Já volto a essa questão. Cumpre-me primeiro analisar o que se passa em outras capitais.

As mencionadas capivaras curitibanas, célebres por sua arguta capacidade em analisar a conjuntura, também sabem que às vésperas do primeiro turno, os eleitores de esquerda migrarão para o candidato que tiver maiores possibilidades de ir ao segundo turno, para evitar o « mal maior », ou seja, para diminuir o risco de verem dois direitistas no segundo turno.

Isso explica a decisão do PSOL em não se interessar por uma « frente de esquerda » em São Paulo. Lançaram chapa pura com Boulos e Erundina. Não precisam do PT ou do PCdoB. Contam com a certeza de que, na hora do vamos ver, os eleitores petistas e comunistas abandonarão os candidatos de seus partidos de preferência para votarem em Boulos. Ingênuos, alguns açodados exigem que o PT e o PCdoB retirem unilateralmente seus candidatos e que adiram a Boulos. Para quê? Qual seria a vantagem? Para diminuir suas bancadas de vereadores? Não faria sentido. Por outro lado, os hoje incensados pela mídia corporativa (fizeram isso anteriormente com Heloísa Helena, com Plínio, com Marina, para debilitar o PT, lembram-me minhas amigas capivaras) talvez sofram algum nível de desidratação nas próximas semanas. Não pode ser descartada a priori a hipótese de Tatto chegar às vésperas do primeiro turno com mais intenções de votos que o Boulos. Os intelectuais do Leblon e Laranjeiras, de Ondina e do Juvevê não são eleitores em São Paulo. Caso isso ocorra, a migração decorrente do « voto útil » será em sentido inverso, para a candidatura antifascista mais viável eleitoralmente.

Todos os partidos de esquerda têm o legítimo interesse em aumentar (ou manter) suas bancadas de vereadores. E para isso dependem do desempenho de seus candidatos a prefeito ou a prefeita.

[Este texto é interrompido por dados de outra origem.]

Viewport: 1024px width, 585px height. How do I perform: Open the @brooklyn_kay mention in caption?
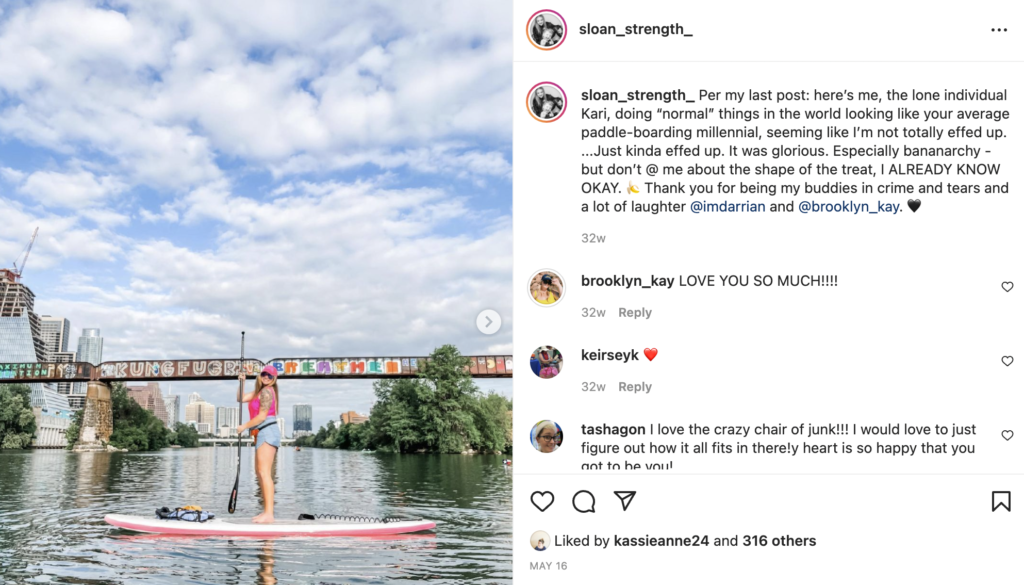[x=849, y=207]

No Rio o PSOL não aceitou compor uma « frente de esquerda » com Benedita da Silva do PT, a única com chances reais de ir para o segundo turno, segundo as pesquisas. Está errado? Não. Tenta manter sua bancada de vereadores. A candidatura da Renata tem esse objetivo. A lógica do eleitorado carioca é mais difícil de ser decifrada, mas é plausível supor-se que na última semana se opere o « voto útil » contra o fascismo, em favor da petista. Ou, para nosso desencanto, mesmo para o Eduardo Paes, um sujeitinho ordinário, para evitar um desastre tipo Witzel.

Em Curitiba o PDT, que contava com o prefeito nas últimas eleições, obteve apenas 5 vereadores. Será difícil manter essa bancada com Goura, um bom candidato, à esquerda. O MDB fez apenas 2 vereadores na eleição passada. Deve encolher. Pela primeira vez é possível que, com candidaturas próprias à prefeitura, PSOL e PCdoB elejam seus primeiros vereadores. O PT, que elegeu apenas uma vereadora na terra da república da LavaJato, em uma conjuntura adversa, talvez chegue agora a 4 vereadores. Entenderam as razões pelas quais não temos uma « frente de esquerda » na terra das capivaras do Parque Barigui?

O mesmo raciocínio vale para a maioria das capitais, para os quase 200 municípios com mais de cem mil eleitores e para muitos municípios menores. Não se trata de mera fragmentação fratricida da esquerda, mas de análise do cenário político condicionado pela legislação eleitoral que, desta vez, não permite coligação para as eleições proporcionais. Pode ser que, focando na eleição de vereadores, em algumas cidades e até em capitais, candidaturas majoritárias de esquerda venham a se tornar competitivas.

Diante do desastre ambiental, sanitário, cultural, civilizacional característico da maneira bolsonara de existir em sociedade, é essencial o fortalecimento numérico de vereadores e vereadoras (eu sempre voto em mulheres para o parlamento) de esquerda nessas eleições. Os partidos de esquerda sabem disso e agem com responsabilidade, pois o que está em jogo nessas eleições ultrapassa os limites territoriais dos municípios e suas mazelas.